There’s also the slight problem that a significant proportion of countries in which some of the industries examined operate already have an emissions trading scheme or, like the US and Japan, are likely to move to one in a similar timeframe to Australia. Not to mention that the report has to lump in agriculture — which won’t be in the Green Paper ETS model — in order to boost the employment significance of the industries under examination to 10%.

The BCA is making a virtue of its professed willingness to embrace the costs of an emissions trading scheme. It is doing no such thing. The “coming clean” that should be done is by the BCA, to admit it is using a rubbish report to argue for handouts to businesses and shifting the burden of addressing climate change onto other industries and households.

The response of Australian business to the emissions trading issue has been dismal, consisting of doomsday scenarios, threats to pack up and leave or demands for handouts. Just for once, it would’ve been refreshing to have heard a major Australian business stand up and declare that not merely was it prepared to respond to climate change, but that it saw it as an opportunity to innovate and explore new commercial possibilities. At the moment Australia’s corporate elite are being shown up by Rupert Murdoch, who wants News Ltd to be carbon-neutral by 2010.

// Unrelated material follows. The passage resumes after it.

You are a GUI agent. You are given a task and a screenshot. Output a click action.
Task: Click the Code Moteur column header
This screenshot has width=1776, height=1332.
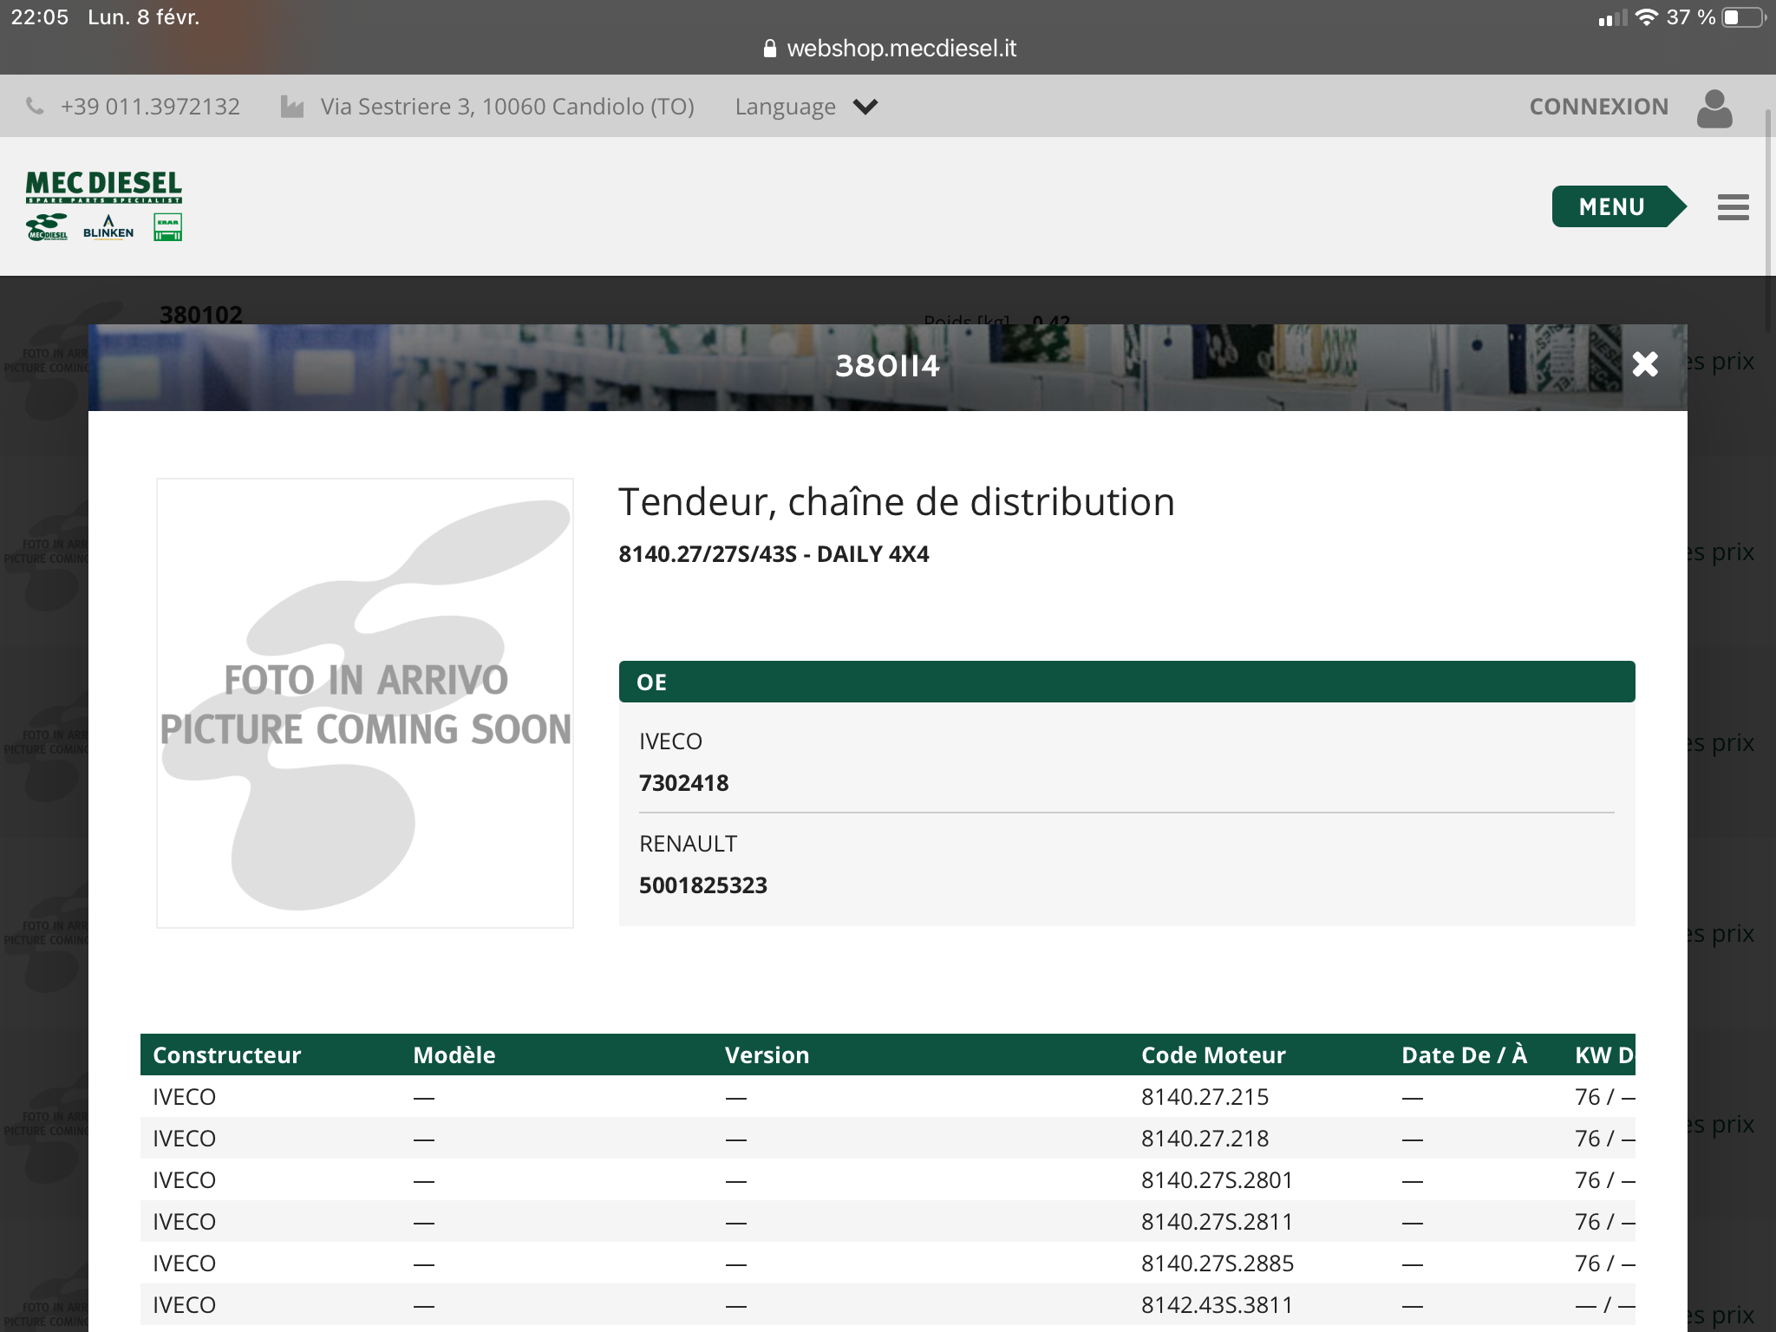point(1212,1055)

Maybe it’s all too hard for Australian business. Maybe we should just have a carbon tax. Nice and simple. Forget about giving business the flexibility and opportunity to respond creatively to the challenge of reducing emissions, because they’re not up to it.

Australia’s major environmental stakeholders should also lift their game. The likes of the Climate Institute, the ACF and the Australian Greens all criticised the BCA report, but they should’ve been ripping the report apart in detail and exposing its flaws the moment it came out. There’s going to be a lot more of this garbage from rentseekers. Green groups need to muscle up with in-house economists who can influence the debate in real time. On the evidence of last week, it’s not like the media is going to do their job for them.